Having reached the surface, Wendler clung to a buoy and waved for help. He was brought by the diving tender boat to Rockport, Massachusetts, and received oxygen, mouth-to-mouth resuscitation and external heart massage aboard the boat. Upon arrival in Rockport, Wendler was placed in a portable recompression chamber at the project's headquarters at the Ralph Waldo Emerson Inn, where he was recompressed to 165 feet. Wendler spent two hours in the chamber, attended by GKSS medical supervisor Anthony Low, M.D., before being pronounced dead.

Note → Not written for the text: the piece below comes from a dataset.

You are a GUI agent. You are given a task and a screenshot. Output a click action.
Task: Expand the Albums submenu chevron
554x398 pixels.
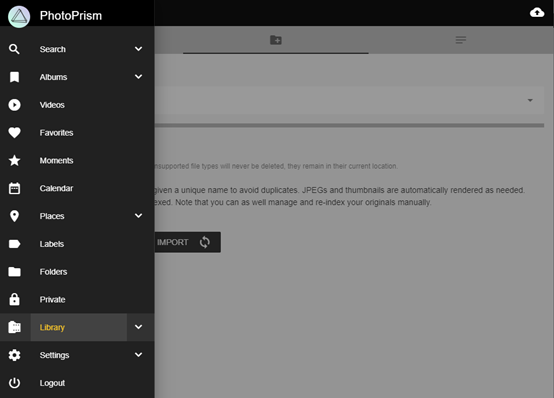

NOAA convened a board of investigation, headed by Dr. J. Morgan Wells of NOAA's Manned Undersea Science and Technology (MUST) office. The board concluded that Wendler's death "was in no way connected with the systems in the habitat or the decompression procedures". NOAA Associate Administrator David Wallace ordered that, in order for FISSHH to continue, a recompression chamber must be made available on the dive boat.

On November 21, 1975, an American aquanaut experienced either central nervous system bends or an embolism on surfacing from Helgoland; he was successfully treated but experienced some residual disability. Captain Bond later said that the FISSHH project had as many serious safety incidents as he could remember in a project of similar length. Joachim Wendler was the world's second aquanaut to die as a result of participating in an underwater habitat project, the first having been SEALAB III aquanaut Berry L. Cannon.